Founder Indonesia Anti Corruption Network, Alumni Indonesia Jentera School of Law, Jakarta

_______

Eeh guys, kita masih perlu percaya gagasan abal-abal para calon kepala daerah enggak, sih? Apalagi kalau para kontestan ini jarang banget mempopulerkan masalah ekologi saat berkampanye. Saya punya ide, bagaimana kalau setiap calon kepala daerah di Maluku Utara yang bertarung harus membawa isu tentang ancaman ekologi dan perubahan iklim, misalnya? Atau, 2024 berani nggak kalau tarungnya bebas tanpa sponsor dari para bandit yang bertahun-tahun telah mengeruk sumber daya alam di Maluku Utara?

Pilkada

Sepertinya, memasuki tahun politik pasti jadi kesempatan bagi calon kepala daerah untuk bargaining dengan penyandang dana. Sulit dipercaya kalau mereka bersih dari segala unsur kepentingan eksternal. Mereka justru sangat membuka diri untuk hal itu, karena tidak ada pengawasan yang ketat terhadap besaran “dana kampanye terselubung” di setiap hajatan elektoral.

Apalagi kalau 2024 adalah Pemilihan Kepala Daerah (Pilkada) serentak yang jadi momentum yang tepat untuk bergegas melakukan “deal-deal politik” dengan para cukong. Sebagai pemilik modal tentunya sangat bersedia, kesepakatan politik bisa saja menjadi metode untuk mencuci uang, mendapatkan izin eksplorasi tambang, melakukan penggelapan, dan ujung-ujungnya tidak ada transparansi pembagian royalti untuk daerah.
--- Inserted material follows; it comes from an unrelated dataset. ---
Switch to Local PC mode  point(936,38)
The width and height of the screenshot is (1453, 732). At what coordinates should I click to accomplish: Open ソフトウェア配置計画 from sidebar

Memang, dinamika politik di Maluku Utara tidak terlepas dari arus kepentingan penyandang dana. Dengan segala kemampuan, mereka siap gontok-gontokan dana di lapangan, dan itu nyata terjadi. Keadaan ini kemudian mengkapitalisasi semua sumber daya alam tanpa henti-hentinya karena telah berhasil mencapai kemenangan. Namun, kebijakan ekonomi berantakan, dan komitmen kepala daerah yang terpilih pudar hanya karena di waktu yang sama harus memenuhi hasrat pribadi, para penyandang dana, dan mengabaikan harapan publik.

Hasil studi yang telah dilakukan Austen-Smith (1987) dan Parker (2008), yang pernah diuraikan Elih Dalilah dkk (2019), bahwa oleh kelompok tertentu dalam setiap kampanye pemilihan kepala daerah/anggota legislatif/presiden memang memiliki kontribusi dalam bentuk pendanaan.

Kontribusi tersebut kemudian dapat berpengaruh pada dua hal, yakni hasil dari pemilihan, dan kebijakan yang dibuat oleh kandidat terpilih ketika menjabat akan mengikuti kemauan atau selera yang diprioritaskan penyandang dana. Bahkan secara berjangka, hitung-hitungan bisnis akan terus berlanjut hingga selesai masa periode kepemimpinan.